# What you will do:
Rewrite part of the text on image licenses, beginning at the words "This is an example of an" and stopping after "we did above!". Swap "attribution" for "credit" throughout that part.

# Given text:
INR 4930 International Studies Capstone

Photograph of a sunset

"Sunset" by WTM Consulting on Pixabay

This is an example of a stock photo downloaded from Pixabay. It has a license of Creative Commons 0 (CC0), which means it is free for commercial use.

Photograph of a sunrise

"Sunrise" by Nigel Howe on Flickr

This is an example of an image downloaded from Flickr Creative Commons. It has a license of Creative Commons 2.0 (CC BY-NC 2.0) which means you are free to share and adapt (manipulate), as long as you provide attribution. Identify who the artist/photographer is, and where you found it -- like we did above!

Public Domain and Creative Commons

What is the difference between Public Domain and Creative Commons works such as images, video, and other media? Which ones can you use for your presentations, posters, or other research endeavors?

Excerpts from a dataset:

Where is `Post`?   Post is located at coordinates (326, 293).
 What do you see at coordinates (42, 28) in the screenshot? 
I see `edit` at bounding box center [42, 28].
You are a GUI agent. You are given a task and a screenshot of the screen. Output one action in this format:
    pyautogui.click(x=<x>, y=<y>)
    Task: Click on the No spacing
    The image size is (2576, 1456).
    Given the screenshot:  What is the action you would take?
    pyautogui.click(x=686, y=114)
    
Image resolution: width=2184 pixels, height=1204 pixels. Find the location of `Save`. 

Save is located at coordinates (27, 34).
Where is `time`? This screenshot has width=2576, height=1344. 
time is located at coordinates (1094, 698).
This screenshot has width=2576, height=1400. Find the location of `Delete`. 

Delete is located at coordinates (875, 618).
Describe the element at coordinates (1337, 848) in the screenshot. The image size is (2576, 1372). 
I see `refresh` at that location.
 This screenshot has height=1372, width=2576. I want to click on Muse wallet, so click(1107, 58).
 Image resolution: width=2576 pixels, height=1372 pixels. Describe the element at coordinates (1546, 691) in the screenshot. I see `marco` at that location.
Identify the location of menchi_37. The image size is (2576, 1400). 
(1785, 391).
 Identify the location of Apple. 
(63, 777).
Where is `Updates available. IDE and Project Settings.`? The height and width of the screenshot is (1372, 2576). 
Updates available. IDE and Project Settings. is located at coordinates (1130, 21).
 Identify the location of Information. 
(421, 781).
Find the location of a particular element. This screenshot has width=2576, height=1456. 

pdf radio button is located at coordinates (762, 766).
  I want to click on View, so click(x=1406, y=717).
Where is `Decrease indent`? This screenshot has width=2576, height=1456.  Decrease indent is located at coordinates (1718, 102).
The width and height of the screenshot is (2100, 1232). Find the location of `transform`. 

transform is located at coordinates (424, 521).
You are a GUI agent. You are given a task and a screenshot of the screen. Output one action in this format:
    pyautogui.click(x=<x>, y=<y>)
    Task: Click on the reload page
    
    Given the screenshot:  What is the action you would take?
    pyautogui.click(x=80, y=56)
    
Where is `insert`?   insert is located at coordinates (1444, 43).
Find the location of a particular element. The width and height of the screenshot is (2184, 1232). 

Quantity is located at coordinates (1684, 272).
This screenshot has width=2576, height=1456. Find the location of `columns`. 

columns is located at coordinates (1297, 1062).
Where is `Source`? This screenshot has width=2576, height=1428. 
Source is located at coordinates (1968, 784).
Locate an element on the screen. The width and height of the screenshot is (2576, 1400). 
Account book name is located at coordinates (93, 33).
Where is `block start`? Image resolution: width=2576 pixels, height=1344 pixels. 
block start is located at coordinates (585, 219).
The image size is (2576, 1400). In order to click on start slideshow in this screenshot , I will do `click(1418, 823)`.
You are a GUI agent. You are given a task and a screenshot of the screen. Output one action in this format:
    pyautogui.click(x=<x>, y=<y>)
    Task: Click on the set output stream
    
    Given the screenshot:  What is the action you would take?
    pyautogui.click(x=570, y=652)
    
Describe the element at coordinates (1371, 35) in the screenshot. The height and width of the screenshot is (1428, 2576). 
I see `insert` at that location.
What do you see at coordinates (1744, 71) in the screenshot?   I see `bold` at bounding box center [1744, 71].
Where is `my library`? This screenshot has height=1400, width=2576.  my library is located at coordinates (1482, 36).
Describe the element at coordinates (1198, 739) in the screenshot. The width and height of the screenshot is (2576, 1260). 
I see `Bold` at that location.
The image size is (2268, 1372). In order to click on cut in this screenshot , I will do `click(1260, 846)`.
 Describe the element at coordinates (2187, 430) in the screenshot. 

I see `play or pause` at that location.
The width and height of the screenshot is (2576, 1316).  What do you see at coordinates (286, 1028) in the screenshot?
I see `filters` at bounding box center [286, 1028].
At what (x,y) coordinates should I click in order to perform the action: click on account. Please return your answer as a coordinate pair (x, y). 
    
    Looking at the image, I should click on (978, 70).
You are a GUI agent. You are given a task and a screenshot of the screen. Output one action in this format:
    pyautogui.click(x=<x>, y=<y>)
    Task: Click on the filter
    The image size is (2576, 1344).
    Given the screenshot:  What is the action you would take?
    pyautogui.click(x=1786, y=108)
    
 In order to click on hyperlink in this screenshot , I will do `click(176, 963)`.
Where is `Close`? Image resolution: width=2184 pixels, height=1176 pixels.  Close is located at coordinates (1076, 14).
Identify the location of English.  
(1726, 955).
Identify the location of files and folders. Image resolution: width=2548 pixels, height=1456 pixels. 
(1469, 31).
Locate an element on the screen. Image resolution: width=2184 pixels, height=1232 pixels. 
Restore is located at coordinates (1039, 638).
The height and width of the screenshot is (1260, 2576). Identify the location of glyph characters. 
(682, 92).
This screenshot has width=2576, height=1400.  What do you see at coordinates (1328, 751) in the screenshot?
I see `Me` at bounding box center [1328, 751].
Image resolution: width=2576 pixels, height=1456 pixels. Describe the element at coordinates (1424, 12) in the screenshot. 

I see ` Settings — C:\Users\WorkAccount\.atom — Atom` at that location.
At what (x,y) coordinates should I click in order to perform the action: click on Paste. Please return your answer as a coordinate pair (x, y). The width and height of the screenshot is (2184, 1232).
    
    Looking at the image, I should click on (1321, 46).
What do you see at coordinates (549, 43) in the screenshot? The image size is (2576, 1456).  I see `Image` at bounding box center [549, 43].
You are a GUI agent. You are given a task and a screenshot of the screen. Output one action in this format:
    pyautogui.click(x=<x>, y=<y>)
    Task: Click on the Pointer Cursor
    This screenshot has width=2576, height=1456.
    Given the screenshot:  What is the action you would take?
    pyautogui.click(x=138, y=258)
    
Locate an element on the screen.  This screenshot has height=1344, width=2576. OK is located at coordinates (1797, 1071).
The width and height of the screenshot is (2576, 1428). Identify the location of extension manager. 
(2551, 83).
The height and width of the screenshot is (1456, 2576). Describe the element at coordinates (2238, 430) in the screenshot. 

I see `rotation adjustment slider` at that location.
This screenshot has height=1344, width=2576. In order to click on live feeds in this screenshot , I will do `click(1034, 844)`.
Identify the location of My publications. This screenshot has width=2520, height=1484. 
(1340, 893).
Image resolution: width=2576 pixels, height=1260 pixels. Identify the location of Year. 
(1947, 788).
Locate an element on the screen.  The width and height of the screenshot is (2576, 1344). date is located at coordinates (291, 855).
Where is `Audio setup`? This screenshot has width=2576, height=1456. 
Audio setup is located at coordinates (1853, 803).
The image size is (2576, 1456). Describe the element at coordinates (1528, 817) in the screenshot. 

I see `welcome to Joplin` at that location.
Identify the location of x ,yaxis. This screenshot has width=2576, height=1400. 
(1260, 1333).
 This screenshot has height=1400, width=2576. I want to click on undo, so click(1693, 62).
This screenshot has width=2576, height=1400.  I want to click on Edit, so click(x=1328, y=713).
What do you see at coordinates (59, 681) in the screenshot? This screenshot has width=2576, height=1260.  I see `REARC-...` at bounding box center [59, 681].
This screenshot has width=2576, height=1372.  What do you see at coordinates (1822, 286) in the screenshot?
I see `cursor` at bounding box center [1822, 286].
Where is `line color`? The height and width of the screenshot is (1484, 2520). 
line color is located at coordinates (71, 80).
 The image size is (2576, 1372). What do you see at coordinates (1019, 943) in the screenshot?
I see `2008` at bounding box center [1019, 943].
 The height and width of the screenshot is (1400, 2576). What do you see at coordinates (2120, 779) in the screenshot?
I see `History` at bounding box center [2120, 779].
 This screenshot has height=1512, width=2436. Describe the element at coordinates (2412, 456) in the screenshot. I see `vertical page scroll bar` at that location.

# Exercise answer:
This is an example of an image downloaded from Flickr Creative Commons. It has a license of Creative Commons 2.0 (CC BY-NC 2.0) which means you are free to share and adapt (manipulate), as long as you provide credit. Identify who the artist/photographer is, and where you found it -- like we did above!